Each line starting at the one that contains "افزایش شاخص کل بورس (95, 2055)" and ending at the one that contains "آمپول لاغری برای" must be returned exactly, and the rest of the listing is left out.

:: DATA TO PROCESS ::

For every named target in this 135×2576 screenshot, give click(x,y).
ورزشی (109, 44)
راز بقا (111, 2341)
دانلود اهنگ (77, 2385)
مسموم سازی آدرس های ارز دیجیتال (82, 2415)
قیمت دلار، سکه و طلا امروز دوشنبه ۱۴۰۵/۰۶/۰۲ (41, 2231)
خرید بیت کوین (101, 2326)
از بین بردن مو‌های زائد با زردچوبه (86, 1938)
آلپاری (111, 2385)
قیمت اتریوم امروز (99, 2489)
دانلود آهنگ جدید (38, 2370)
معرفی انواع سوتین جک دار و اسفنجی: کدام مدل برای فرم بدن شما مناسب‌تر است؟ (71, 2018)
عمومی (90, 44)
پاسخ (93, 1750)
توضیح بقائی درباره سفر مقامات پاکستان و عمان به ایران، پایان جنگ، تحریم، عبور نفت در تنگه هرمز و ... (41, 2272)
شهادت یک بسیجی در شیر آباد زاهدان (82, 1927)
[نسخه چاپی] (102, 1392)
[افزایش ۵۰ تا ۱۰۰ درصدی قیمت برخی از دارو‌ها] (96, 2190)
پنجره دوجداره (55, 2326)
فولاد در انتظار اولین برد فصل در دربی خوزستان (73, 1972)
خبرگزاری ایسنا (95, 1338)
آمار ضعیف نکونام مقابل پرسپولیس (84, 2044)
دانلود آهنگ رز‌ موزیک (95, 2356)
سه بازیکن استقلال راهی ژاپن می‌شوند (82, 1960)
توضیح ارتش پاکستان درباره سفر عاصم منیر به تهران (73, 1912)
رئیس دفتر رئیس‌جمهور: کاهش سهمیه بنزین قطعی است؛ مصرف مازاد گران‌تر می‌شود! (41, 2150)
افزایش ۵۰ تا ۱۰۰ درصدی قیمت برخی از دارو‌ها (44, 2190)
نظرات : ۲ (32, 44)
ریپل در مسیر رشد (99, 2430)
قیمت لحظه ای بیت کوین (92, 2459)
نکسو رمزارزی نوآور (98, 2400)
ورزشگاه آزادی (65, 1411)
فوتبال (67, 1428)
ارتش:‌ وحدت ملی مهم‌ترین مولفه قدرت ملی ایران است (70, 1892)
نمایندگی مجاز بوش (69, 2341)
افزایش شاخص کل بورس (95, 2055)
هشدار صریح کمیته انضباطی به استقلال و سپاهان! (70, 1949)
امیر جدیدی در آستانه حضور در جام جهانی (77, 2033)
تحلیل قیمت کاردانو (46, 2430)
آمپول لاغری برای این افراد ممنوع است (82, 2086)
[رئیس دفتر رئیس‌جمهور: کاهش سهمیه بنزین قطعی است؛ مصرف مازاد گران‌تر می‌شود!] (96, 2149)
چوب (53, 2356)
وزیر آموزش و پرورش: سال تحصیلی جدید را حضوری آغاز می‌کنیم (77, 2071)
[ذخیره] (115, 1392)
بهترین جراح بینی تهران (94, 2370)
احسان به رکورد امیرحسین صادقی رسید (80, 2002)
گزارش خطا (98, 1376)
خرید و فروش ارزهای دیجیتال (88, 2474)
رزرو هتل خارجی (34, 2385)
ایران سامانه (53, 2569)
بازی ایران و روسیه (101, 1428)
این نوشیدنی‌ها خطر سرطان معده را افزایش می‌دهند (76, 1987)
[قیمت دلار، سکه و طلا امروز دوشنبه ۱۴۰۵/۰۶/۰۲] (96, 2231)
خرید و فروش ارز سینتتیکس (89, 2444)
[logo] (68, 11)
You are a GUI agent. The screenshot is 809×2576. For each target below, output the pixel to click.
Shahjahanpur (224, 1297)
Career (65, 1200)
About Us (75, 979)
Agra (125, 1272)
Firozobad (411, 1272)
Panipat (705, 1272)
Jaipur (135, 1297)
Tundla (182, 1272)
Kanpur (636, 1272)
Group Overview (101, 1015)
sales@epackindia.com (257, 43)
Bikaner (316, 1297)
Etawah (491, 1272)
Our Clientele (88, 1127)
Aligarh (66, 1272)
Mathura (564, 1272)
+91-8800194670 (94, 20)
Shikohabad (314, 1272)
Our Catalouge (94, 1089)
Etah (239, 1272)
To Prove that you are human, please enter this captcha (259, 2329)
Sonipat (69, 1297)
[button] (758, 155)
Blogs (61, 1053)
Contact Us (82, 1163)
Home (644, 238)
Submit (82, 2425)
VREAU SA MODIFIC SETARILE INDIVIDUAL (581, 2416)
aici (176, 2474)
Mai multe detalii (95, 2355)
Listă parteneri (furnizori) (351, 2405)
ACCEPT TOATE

:::

SOLUTION TO THIS TASK:
افزایش شاخص کل بورس (95, 2055)
هشدار صریح کمیته انضباطی به استقلال و سپاهان! (70, 1949)
امیر جدیدی در آستانه حضور در جام جهانی (77, 2033)
تحلیل قیمت کاردانو (46, 2430)
آمپول لاغری برای این افراد ممنوع است (82, 2086)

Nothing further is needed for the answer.